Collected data
────
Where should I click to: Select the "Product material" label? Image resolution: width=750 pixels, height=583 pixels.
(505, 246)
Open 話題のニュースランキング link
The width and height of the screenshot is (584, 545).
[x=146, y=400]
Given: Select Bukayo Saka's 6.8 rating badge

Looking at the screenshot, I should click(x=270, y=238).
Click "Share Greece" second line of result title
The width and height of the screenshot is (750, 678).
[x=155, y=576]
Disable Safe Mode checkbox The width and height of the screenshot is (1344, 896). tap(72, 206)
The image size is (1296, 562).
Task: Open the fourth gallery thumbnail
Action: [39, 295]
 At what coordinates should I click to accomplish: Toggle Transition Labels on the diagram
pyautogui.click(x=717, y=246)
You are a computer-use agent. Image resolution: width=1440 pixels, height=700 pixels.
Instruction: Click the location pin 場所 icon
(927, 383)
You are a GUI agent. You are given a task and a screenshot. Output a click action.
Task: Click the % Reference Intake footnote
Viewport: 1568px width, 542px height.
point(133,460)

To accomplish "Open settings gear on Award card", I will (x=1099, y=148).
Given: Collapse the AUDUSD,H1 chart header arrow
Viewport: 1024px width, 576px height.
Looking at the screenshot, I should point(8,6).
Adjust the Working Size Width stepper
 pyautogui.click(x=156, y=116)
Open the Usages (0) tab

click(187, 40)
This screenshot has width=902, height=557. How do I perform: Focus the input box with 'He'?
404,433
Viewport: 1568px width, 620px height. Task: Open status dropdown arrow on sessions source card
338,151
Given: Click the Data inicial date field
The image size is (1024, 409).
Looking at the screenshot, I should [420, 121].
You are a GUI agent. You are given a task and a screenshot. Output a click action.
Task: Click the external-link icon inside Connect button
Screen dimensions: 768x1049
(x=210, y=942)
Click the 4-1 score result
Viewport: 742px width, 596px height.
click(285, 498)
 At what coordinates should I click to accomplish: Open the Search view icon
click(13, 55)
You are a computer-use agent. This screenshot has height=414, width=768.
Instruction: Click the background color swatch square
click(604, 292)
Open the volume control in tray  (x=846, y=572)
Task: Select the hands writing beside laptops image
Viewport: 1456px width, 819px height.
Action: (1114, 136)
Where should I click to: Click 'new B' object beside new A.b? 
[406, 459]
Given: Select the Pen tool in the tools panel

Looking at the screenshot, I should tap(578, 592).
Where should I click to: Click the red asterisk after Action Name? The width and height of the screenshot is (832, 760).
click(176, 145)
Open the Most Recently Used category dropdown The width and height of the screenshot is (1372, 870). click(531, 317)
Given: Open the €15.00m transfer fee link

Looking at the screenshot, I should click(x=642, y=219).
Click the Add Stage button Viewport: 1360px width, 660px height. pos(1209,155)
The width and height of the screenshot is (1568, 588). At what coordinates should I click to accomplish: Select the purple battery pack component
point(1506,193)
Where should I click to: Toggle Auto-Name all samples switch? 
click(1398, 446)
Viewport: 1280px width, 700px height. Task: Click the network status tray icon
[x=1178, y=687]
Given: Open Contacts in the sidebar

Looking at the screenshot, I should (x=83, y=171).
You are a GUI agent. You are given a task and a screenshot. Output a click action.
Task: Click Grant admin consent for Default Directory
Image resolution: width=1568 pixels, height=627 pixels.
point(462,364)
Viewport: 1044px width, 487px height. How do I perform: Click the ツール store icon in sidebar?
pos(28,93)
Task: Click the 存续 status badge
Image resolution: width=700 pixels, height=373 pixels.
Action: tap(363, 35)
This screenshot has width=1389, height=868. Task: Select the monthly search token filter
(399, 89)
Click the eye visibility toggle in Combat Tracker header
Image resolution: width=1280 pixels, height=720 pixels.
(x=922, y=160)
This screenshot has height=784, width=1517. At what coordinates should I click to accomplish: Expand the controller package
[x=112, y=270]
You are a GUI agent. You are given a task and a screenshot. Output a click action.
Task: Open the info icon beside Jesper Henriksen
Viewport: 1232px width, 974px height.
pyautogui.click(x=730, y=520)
────
■ **Task directions**:
Reproduce, word for word, the lines of the data from the one that contains "Task: Click the 存续 status badge" to the end, both ends included.

■ **Result of the task**:
Task: Click the 存续 status badge
Image resolution: width=700 pixels, height=373 pixels.
Action: tap(363, 35)
This screenshot has width=1389, height=868. Task: Select the monthly search token filter
(399, 89)
Click the eye visibility toggle in Combat Tracker header
Image resolution: width=1280 pixels, height=720 pixels.
(x=922, y=160)
This screenshot has height=784, width=1517. At what coordinates should I click to accomplish: Expand the controller package
[x=112, y=270]
You are a GUI agent. You are given a task and a screenshot. Output a click action.
Task: Open the info icon beside Jesper Henriksen
Viewport: 1232px width, 974px height.
pyautogui.click(x=730, y=520)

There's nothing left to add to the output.